BEGIN Excerpted passage

# quikcrete silica sand?



## matt duarte (Aug 29, 2013)

when you guys talk about silica sand is this the stuff you guys mean? when I ask places for pool filter sand they either don't know what im talkin about or don't have it.. now being a glass blower I know silica is bad news if it gets in your lungs which is kinda scary but any way is the the right stuff or is it completely different?
http://www.lowes.com/pd_230025-286-6912 ... facetInfo=

also im guessing the number on the bag is the size of the sand? higher the number the bigger the grain?


----------



## smitty814 (Sep 27, 2012)

If you go to a pool supply store they will know what you mean. Lowes or Homedepot...not so much


----------



## BillD (May 17, 2005)

You can also get #20 grit silica blasting sand, as it is the same thing, although usually a little cheaper. The specification for sand filters for pools, calls for #20 grit sharp sand. As long as it is made of material that doesn't dissolve in water and is inert, it can be any type of stone. Typically, PFS is silica sand. The hazard with silica sand is breathing the extremely fine invisible dust. Once the dust is washed out, there isn't any hazard as the silica sand is inert, which is why it is used. the PFS and Aquarium sand made by RED Flint, appear to be the exact same product, but it isn't white, as an example. http://www.redflint.com/aquarium_sand.htm and http://www.redflint.com/pool_filtration_sand.htm.


----------



## walzon1 (Jun 17, 2013)

That's what I use, and haven't had any major problems so far. I use quickrete all-purpose sand , though, not the industrial not sure what the difference would be, at 1.50 a 50lb bag can't complain. The only issue is the sand was kind of sharp and did some damage to the fish during heavy digging but they healed up just fine.


----------



## matt duarte (Aug 29, 2013)

*** called pool supply places my bro inlaw and his pops own one and they don't carry it.. searched pool filter sand at lowes and got nothing but when I searched silica sand and that's what it came up with so I was thinkin they were the same thing.. still deciding if I want to go with a sand or a small gravel.. I put play sand in my 10 gal to see how I like a sandy bottom b4 I put it in a bigger tank and I do like how it looks.. today is tank cleaning day so im gonna see how that goes... was thinkin of crushed coral to since I can vacuum it like reg gravel.. but I know the cichlids would be happier with a type of sand.. since as soon as I put the sand in the lil 10 gal the baby convict that is in there temporarily is loving it.. just called leslies pool supply as I was typing since I forgot their was one in my area and they do have pfs for 9.99 for a 50lb bag so maybe ill go check that out.. thanks guys


----------



## matt duarte (Aug 29, 2013)

END Excerpted passage
BEGIN Information provided

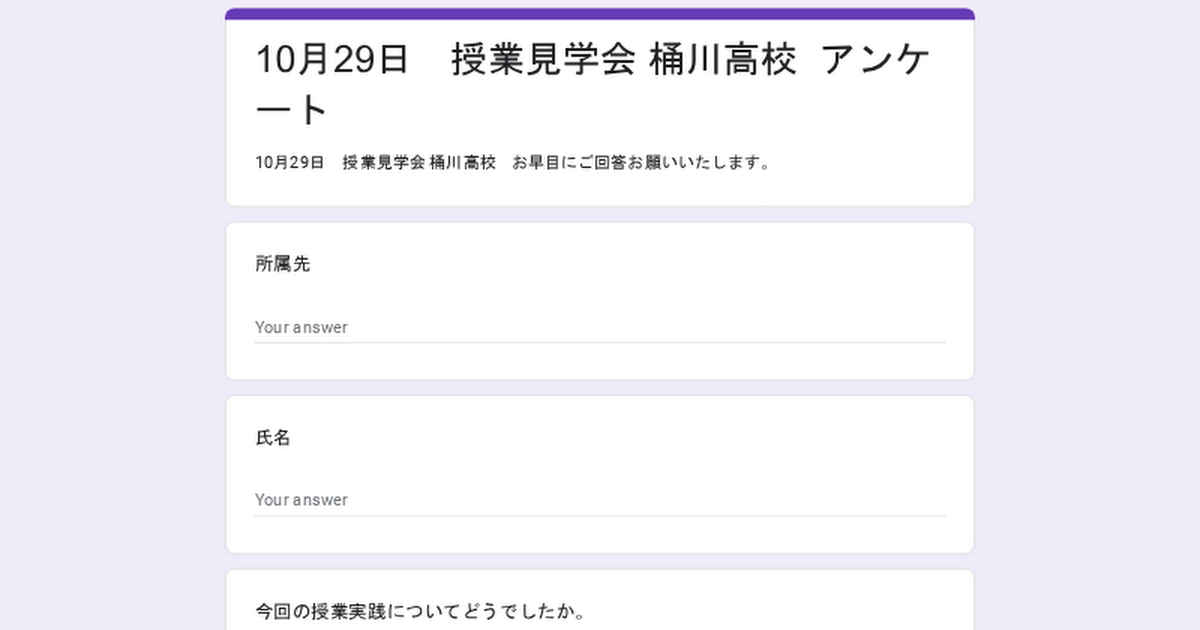Image resolution: width=1200 pixels, height=630 pixels.
Task: Click the Your answer placeholder under 所属先
Action: (x=301, y=327)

END Information provided

* [Task instructions]:
1/ According to the silica sand thread, what grit of sand does the specification for pool sand filters call for?
2/ Name every distinct username that posts in the silica sand thread.
3/ Write the next part of the silica sand thread, picking up where it stops.
The material comes from a separate source and has no connection to the thread.

* [Task results]:
1/ #20 grit sharp sand.

2/ matt duarte, smitty814, BillD, walzon1

3/
also all u guys with sand in ur tanks.. do u run wave makers? would seem with sand that it would just get blown all over the place..


----------



## DJRansome (Oct 29, 2005)

I don't use power heads...but if your sand is not too fine it should be OK.


----------



## matt duarte (Aug 29, 2013)

right on you just use the spray bar to get the water movement?


----------



## smitty814 (Sep 27, 2012)

I use a circulation pump. The pfs will, if the pump is pointed down, relocate. I say relocate because it doesn't "mostly" fly around but rolls because it won't stay suspended.


----------



## DJRansome (Oct 29, 2005)

Not even a spraybar. Just the water return, but I have 7X of more in my tanks and 2 canisters on each.


----------



## Graffiti (Aug 17, 2013)

Matt are you looking for pool filter sand for a substrate? I got mine made by quickcrete at homedepot and I live in Missouri, I'm very surprised they don't sell it in California where pools and warm weather is common, I found it in the outside lawn and garden area by pavers and landscaping stones. Not sure why your specifically looking for silica sand unless that's another name for PFS. Don't ask the workers at homedepot or lowes from my experience they know nothing about what there store carries and offer no help at all, you'll just have to find it yourself they sell it in 50lbs bags, I'd call around If nothing else because the Home Depot 2 miles from my house doesn't carry it but the one 10 miles away does. It's super cheap too!


----------



## matt duarte (Aug 29, 2013)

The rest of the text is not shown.